■ **WHAT IS ASKED**
Please copy the listing below word for word, reproducing every line exactly.

-- Start SOURCE MATERIAL --

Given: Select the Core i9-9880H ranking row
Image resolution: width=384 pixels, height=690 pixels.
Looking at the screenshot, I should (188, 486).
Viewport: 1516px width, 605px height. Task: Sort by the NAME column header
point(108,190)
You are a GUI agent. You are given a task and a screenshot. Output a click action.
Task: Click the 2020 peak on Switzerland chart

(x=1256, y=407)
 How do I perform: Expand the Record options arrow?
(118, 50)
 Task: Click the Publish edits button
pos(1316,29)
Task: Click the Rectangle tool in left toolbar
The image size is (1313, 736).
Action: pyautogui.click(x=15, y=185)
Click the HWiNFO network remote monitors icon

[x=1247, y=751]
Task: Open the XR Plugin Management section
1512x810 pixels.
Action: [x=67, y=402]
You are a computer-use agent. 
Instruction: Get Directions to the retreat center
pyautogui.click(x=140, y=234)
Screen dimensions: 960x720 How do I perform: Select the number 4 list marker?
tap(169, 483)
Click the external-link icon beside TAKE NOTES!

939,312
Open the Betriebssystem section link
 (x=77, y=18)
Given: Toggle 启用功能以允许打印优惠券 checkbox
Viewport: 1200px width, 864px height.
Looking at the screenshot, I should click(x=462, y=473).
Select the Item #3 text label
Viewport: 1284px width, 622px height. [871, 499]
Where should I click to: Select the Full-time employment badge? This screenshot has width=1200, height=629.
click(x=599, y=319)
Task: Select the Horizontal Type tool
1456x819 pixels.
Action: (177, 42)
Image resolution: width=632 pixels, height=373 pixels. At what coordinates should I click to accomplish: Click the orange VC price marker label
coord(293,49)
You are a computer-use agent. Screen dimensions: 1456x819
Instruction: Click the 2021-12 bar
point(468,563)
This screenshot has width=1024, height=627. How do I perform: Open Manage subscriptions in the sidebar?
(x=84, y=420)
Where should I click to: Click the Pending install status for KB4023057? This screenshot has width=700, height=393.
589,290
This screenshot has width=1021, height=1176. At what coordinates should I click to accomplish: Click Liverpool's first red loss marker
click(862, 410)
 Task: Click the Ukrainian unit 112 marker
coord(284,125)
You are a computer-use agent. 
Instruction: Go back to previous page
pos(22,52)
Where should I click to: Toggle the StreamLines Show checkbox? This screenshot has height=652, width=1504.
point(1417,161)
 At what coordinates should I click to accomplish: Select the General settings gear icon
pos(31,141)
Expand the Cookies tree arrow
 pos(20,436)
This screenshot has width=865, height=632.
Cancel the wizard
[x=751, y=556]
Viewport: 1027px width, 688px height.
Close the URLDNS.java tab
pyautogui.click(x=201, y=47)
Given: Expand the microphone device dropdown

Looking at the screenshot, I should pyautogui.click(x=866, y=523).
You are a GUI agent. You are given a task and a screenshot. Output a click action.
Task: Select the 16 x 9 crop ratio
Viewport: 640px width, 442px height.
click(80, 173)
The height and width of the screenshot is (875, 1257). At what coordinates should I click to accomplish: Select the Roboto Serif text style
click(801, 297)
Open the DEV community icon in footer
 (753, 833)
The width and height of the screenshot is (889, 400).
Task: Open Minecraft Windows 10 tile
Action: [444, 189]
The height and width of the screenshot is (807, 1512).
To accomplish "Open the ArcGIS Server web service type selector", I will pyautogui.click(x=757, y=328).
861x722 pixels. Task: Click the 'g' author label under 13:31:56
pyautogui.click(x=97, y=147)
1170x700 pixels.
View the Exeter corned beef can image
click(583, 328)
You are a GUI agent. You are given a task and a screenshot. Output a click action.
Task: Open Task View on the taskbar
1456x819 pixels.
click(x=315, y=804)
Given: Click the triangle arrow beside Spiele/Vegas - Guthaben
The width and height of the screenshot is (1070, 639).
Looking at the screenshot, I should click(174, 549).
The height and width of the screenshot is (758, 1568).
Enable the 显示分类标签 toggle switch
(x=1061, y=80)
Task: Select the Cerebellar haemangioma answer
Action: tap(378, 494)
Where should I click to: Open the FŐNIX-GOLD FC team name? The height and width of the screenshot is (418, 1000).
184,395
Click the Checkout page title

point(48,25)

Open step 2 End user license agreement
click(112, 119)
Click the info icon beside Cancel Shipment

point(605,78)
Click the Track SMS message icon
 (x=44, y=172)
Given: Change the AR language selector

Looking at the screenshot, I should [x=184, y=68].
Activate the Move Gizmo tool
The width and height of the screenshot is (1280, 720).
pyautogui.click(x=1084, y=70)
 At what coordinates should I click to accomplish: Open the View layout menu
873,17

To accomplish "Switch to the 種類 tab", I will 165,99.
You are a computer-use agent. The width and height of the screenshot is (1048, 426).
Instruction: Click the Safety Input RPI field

-- End SOURCE MATERIAL --

■ **FULL RESPONSE**
Given: Select the Core i9-9880H ranking row
Image resolution: width=384 pixels, height=690 pixels.
Looking at the screenshot, I should (188, 486).
Viewport: 1516px width, 605px height. Task: Sort by the NAME column header
point(108,190)
You are a GUI agent. You are given a task and a screenshot. Output a click action.
Task: Click the 2020 peak on Switzerland chart

(x=1256, y=407)
 How do I perform: Expand the Record options arrow?
(118, 50)
 Task: Click the Publish edits button
pos(1316,29)
Task: Click the Rectangle tool in left toolbar
The image size is (1313, 736).
Action: pyautogui.click(x=15, y=185)
Click the HWiNFO network remote monitors icon

[x=1247, y=751]
Task: Open the XR Plugin Management section
1512x810 pixels.
Action: [x=67, y=402]
You are a computer-use agent. 
Instruction: Get Directions to the retreat center
pyautogui.click(x=140, y=234)
Screen dimensions: 960x720 How do I perform: Select the number 4 list marker?
tap(169, 483)
Click the external-link icon beside TAKE NOTES!

939,312
Open the Betriebssystem section link
 (x=77, y=18)
Given: Toggle 启用功能以允许打印优惠券 checkbox
Viewport: 1200px width, 864px height.
Looking at the screenshot, I should click(x=462, y=473).
Select the Item #3 text label
Viewport: 1284px width, 622px height. [871, 499]
Where should I click to: Select the Full-time employment badge? This screenshot has width=1200, height=629.
click(x=599, y=319)
Task: Select the Horizontal Type tool
1456x819 pixels.
Action: (177, 42)
Image resolution: width=632 pixels, height=373 pixels. At what coordinates should I click to accomplish: Click the orange VC price marker label
coord(293,49)
You are a computer-use agent. Screen dimensions: 1456x819
Instruction: Click the 2021-12 bar
point(468,563)
This screenshot has width=1024, height=627. How do I perform: Open Manage subscriptions in the sidebar?
(x=84, y=420)
Where should I click to: Click the Pending install status for KB4023057? This screenshot has width=700, height=393.
589,290
This screenshot has width=1021, height=1176. At what coordinates should I click to accomplish: Click Liverpool's first red loss marker
click(862, 410)
 Task: Click the Ukrainian unit 112 marker
coord(284,125)
You are a computer-use agent. 
Instruction: Go back to previous page
pos(22,52)
Where should I click to: Toggle the StreamLines Show checkbox? This screenshot has height=652, width=1504.
point(1417,161)
 At what coordinates should I click to accomplish: Select the General settings gear icon
pos(31,141)
Expand the Cookies tree arrow
 pos(20,436)
This screenshot has width=865, height=632.
Cancel the wizard
[x=751, y=556]
Viewport: 1027px width, 688px height.
Close the URLDNS.java tab
pyautogui.click(x=201, y=47)
Given: Expand the microphone device dropdown

Looking at the screenshot, I should pyautogui.click(x=866, y=523).
You are a GUI agent. You are given a task and a screenshot. Output a click action.
Task: Select the 16 x 9 crop ratio
Viewport: 640px width, 442px height.
click(80, 173)
The height and width of the screenshot is (875, 1257). At what coordinates should I click to accomplish: Select the Roboto Serif text style
click(801, 297)
Open the DEV community icon in footer
 (753, 833)
The width and height of the screenshot is (889, 400).
Task: Open Minecraft Windows 10 tile
Action: [444, 189]
The height and width of the screenshot is (807, 1512).
To accomplish "Open the ArcGIS Server web service type selector", I will pyautogui.click(x=757, y=328).
861x722 pixels. Task: Click the 'g' author label under 13:31:56
pyautogui.click(x=97, y=147)
1170x700 pixels.
View the Exeter corned beef can image
click(583, 328)
You are a GUI agent. You are given a task and a screenshot. Output a click action.
Task: Open Task View on the taskbar
1456x819 pixels.
click(x=315, y=804)
Given: Click the triangle arrow beside Spiele/Vegas - Guthaben
The width and height of the screenshot is (1070, 639).
Looking at the screenshot, I should click(174, 549).
The height and width of the screenshot is (758, 1568).
Enable the 显示分类标签 toggle switch
(x=1061, y=80)
Task: Select the Cerebellar haemangioma answer
Action: tap(378, 494)
Where should I click to: Open the FŐNIX-GOLD FC team name? The height and width of the screenshot is (418, 1000).
184,395
Click the Checkout page title

point(48,25)

Open step 2 End user license agreement
click(112, 119)
Click the info icon beside Cancel Shipment

point(605,78)
Click the Track SMS message icon
 (x=44, y=172)
Given: Change the AR language selector

Looking at the screenshot, I should [x=184, y=68].
Activate the Move Gizmo tool
The width and height of the screenshot is (1280, 720).
pyautogui.click(x=1084, y=70)
 At what coordinates should I click to accomplish: Open the View layout menu
873,17

To accomplish "Switch to the 種類 tab", I will 165,99.
You are a computer-use agent. The width and height of the screenshot is (1048, 426).
Instruction: Click the Safety Input RPI field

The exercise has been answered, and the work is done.